• **Assignment**
Which of the lines below contain the string "banner"? Pull each one out of the data.

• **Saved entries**
——
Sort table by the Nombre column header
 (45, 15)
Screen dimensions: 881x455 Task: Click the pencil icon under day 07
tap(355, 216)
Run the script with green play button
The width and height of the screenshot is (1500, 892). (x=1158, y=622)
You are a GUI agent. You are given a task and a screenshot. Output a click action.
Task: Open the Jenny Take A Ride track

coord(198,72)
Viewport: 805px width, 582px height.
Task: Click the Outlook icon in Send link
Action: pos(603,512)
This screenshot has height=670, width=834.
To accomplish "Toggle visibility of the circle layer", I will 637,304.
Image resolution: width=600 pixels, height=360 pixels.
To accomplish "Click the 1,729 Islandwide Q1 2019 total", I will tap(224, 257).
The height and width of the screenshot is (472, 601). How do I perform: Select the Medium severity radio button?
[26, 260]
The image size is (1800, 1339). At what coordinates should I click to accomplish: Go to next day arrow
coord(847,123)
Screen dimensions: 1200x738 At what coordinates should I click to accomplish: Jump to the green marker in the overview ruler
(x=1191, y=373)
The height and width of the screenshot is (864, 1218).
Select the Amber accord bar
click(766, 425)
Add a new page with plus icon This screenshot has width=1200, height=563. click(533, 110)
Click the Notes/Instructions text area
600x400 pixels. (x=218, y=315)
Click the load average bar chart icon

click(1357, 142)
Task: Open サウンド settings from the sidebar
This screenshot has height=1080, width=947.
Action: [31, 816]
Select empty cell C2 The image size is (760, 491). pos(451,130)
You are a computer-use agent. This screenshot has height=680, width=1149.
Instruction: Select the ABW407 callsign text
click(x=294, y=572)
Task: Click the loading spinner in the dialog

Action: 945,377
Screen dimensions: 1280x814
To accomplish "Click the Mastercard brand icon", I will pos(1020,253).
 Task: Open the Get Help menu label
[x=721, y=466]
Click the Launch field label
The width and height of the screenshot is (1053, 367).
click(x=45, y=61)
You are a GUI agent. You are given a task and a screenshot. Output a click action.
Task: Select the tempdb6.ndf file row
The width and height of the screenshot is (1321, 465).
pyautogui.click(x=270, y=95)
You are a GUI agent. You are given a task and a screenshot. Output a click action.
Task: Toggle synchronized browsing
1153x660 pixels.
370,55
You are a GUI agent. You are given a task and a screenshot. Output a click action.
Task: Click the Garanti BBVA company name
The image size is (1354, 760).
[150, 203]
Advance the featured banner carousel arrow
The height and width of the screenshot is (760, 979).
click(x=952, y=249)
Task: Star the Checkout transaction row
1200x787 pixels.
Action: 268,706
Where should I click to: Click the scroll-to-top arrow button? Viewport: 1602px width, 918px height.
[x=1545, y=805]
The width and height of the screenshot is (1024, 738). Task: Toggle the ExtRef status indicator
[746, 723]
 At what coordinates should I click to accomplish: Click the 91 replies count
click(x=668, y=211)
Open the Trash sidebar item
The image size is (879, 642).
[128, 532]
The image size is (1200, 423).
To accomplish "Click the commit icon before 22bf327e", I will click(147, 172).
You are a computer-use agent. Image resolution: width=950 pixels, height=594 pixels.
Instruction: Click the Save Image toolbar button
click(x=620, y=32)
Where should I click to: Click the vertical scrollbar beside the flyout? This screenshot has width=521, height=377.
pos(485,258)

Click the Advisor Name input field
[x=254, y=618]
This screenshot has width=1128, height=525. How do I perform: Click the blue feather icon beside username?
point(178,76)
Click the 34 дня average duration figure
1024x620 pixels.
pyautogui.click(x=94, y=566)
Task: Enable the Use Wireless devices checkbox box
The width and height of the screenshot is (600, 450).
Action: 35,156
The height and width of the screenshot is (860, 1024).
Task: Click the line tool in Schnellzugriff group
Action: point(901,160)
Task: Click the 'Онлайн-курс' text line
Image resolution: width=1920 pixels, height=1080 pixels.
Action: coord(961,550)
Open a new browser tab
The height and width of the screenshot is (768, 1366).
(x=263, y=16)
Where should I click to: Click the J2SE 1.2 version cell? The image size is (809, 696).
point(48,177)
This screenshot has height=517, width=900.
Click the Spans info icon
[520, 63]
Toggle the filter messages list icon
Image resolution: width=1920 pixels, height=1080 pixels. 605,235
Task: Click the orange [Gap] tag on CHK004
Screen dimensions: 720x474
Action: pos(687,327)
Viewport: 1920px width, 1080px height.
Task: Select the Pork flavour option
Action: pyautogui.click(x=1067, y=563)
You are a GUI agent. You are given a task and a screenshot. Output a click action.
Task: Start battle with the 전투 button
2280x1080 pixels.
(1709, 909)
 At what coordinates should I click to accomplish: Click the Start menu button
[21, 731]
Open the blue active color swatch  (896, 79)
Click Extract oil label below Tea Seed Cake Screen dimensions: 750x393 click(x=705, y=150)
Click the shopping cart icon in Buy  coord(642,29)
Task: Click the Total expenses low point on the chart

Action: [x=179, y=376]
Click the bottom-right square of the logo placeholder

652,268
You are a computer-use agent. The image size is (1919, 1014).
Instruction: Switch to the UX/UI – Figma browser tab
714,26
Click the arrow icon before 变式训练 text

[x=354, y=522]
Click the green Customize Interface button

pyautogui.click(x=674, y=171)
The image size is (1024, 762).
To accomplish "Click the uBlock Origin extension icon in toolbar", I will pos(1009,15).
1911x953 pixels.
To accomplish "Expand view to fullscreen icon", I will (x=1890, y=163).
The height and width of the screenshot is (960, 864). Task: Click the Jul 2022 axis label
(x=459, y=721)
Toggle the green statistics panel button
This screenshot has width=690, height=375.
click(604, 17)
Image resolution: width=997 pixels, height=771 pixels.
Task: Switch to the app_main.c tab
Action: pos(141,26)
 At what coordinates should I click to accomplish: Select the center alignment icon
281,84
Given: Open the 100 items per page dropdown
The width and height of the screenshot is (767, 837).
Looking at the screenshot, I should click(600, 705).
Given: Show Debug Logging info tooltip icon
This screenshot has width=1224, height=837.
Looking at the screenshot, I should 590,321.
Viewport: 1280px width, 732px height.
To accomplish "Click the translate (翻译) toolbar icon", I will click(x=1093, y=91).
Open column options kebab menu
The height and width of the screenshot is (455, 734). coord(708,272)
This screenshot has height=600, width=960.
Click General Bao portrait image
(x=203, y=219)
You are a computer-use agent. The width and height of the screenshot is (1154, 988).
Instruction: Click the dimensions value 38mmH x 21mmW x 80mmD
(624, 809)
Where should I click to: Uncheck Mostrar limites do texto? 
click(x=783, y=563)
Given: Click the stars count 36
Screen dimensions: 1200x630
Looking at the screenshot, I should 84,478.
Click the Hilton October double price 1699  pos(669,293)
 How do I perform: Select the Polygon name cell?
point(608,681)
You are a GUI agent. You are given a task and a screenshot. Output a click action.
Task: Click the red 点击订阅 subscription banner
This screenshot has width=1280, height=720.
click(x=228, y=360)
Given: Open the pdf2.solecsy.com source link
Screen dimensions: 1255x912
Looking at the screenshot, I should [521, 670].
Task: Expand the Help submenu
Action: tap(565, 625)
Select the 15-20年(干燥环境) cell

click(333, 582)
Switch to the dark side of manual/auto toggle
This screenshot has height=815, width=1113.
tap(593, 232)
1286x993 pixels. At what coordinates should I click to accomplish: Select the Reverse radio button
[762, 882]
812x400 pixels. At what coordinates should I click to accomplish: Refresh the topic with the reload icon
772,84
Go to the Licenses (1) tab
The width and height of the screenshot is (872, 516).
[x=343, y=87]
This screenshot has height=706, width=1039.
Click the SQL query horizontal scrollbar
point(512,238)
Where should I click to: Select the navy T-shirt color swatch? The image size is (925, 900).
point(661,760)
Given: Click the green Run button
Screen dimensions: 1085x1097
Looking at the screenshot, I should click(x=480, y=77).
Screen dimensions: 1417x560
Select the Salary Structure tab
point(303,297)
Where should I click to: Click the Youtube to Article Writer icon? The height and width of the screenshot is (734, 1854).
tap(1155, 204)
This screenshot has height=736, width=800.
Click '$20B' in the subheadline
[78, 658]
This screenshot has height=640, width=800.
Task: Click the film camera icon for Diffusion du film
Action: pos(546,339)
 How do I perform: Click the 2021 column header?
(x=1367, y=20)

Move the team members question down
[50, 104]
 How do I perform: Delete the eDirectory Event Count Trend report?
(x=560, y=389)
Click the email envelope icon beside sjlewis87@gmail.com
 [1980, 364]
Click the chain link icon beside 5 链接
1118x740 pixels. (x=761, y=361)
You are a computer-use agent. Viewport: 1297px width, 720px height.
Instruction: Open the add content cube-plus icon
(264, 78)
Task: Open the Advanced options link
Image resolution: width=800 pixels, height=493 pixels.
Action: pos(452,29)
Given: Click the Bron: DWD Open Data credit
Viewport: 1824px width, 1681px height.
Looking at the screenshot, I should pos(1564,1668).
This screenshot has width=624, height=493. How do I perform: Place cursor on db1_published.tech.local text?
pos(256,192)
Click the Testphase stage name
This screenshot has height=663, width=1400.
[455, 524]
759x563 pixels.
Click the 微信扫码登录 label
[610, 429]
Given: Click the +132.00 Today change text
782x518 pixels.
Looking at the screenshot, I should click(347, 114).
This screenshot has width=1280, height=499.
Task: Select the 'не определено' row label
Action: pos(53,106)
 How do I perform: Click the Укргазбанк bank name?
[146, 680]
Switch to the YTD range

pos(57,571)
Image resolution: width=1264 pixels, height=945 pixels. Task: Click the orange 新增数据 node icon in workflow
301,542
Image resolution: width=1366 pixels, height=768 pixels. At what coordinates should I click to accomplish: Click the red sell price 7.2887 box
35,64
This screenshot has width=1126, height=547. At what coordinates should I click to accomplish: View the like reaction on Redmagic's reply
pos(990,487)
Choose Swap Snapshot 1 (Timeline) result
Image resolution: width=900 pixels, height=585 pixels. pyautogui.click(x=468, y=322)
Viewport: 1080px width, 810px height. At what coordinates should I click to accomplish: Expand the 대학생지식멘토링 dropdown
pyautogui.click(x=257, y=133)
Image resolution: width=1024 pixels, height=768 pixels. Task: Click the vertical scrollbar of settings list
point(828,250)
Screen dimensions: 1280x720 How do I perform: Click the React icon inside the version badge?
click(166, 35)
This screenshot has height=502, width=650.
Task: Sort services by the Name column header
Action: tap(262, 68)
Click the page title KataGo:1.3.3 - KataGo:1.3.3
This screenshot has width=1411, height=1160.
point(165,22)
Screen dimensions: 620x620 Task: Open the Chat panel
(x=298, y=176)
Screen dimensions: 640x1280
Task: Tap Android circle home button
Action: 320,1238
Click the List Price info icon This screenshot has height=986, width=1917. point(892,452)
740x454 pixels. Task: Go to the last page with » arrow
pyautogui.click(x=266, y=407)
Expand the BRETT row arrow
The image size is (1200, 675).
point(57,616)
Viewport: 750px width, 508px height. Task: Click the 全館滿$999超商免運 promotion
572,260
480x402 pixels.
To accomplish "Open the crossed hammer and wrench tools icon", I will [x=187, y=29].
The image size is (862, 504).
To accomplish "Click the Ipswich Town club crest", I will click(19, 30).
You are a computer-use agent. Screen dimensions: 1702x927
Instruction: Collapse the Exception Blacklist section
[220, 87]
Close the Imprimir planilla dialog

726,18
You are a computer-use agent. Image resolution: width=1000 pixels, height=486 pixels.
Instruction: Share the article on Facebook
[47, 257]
——
• **Result**
Advance the featured banner carousel arrow
Task: Click the red 点击订阅 subscription banner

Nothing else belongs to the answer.